• [DESCRIPTION OF THE TASK]
Could you show all lines in the entries below that contain the string "computer"?

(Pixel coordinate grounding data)

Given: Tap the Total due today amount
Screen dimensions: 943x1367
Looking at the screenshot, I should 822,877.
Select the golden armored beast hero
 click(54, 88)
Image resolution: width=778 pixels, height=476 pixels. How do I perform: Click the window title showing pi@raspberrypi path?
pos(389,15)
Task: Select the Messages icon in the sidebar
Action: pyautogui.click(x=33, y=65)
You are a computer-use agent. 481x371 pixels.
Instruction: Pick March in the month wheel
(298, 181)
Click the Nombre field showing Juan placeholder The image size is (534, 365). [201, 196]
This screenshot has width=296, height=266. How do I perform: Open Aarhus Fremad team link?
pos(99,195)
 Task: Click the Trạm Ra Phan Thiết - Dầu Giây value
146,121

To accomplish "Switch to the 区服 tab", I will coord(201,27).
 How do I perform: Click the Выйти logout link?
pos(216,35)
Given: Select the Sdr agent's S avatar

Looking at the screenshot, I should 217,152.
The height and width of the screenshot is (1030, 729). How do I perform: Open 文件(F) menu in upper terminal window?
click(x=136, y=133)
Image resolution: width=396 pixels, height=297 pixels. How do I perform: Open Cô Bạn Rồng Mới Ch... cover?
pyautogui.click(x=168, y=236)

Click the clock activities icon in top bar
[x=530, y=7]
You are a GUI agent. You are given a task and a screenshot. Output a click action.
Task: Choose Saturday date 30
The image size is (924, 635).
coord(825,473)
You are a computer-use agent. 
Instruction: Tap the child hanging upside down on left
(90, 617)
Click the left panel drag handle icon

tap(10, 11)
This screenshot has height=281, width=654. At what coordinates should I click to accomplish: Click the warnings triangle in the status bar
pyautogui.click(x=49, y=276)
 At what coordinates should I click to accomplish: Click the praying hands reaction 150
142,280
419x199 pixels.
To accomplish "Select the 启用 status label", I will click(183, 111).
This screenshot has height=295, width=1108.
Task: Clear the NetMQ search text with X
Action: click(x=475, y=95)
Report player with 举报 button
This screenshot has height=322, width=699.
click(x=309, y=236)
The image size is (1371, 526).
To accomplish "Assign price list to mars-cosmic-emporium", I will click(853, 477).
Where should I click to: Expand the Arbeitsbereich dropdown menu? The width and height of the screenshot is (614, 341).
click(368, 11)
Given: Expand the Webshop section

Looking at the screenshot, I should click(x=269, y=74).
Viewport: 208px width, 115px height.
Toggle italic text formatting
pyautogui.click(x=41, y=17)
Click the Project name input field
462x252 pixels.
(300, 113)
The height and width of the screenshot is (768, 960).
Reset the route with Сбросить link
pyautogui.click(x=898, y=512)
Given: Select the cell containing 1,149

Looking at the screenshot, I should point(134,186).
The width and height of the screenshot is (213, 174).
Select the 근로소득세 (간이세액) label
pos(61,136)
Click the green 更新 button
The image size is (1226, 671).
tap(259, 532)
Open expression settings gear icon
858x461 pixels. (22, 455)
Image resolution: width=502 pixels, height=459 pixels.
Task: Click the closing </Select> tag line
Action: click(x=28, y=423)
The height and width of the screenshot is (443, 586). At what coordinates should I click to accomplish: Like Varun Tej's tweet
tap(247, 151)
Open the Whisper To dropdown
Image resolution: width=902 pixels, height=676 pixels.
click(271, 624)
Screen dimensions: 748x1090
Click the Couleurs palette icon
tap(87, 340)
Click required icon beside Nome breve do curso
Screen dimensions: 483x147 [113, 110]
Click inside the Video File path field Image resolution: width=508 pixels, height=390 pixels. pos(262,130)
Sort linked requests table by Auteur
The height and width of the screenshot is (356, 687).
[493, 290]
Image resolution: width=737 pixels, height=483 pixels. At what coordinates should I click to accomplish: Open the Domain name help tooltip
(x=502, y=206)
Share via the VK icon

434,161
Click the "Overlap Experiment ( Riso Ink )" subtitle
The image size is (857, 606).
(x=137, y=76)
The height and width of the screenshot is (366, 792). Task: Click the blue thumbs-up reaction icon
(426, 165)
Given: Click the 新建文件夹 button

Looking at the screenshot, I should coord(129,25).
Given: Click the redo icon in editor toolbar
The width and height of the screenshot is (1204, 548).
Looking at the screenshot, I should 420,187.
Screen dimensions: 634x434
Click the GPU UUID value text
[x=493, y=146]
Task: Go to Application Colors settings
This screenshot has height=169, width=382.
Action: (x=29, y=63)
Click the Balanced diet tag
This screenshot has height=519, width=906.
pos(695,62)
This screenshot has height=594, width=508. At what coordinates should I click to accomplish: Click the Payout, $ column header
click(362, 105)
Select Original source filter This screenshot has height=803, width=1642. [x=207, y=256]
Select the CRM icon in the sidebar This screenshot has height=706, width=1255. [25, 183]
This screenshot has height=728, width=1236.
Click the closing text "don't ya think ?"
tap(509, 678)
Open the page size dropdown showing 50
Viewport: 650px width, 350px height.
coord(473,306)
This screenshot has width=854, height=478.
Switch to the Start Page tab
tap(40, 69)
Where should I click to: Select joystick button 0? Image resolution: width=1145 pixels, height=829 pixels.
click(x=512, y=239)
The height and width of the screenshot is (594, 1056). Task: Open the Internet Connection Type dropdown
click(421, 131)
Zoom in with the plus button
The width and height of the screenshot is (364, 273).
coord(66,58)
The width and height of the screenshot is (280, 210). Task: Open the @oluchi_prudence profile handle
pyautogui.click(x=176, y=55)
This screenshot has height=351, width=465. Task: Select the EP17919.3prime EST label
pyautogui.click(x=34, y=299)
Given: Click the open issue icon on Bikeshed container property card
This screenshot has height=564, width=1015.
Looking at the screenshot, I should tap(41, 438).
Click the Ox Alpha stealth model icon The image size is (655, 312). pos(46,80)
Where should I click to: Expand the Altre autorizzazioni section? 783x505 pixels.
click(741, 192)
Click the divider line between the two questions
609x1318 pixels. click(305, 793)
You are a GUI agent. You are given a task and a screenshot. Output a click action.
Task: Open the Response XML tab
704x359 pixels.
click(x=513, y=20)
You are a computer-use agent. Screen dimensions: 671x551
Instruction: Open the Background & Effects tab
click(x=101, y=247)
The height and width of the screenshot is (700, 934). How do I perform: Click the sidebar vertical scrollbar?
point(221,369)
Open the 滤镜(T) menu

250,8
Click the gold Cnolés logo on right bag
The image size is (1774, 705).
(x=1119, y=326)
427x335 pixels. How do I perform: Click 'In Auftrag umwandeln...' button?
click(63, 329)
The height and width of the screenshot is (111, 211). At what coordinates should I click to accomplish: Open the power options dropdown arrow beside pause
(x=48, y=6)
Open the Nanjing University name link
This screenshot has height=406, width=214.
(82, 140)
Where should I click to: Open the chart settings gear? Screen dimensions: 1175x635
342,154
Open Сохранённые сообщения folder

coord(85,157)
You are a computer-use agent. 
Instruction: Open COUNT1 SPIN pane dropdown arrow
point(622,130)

• [PROBLEM SOLUTION]
You are a computer-use agent. 481x371 pixels.
You are a computer-use agent. 
You are a computer-use agent. Screen dimensions: 671x551
You are a computer-use agent. 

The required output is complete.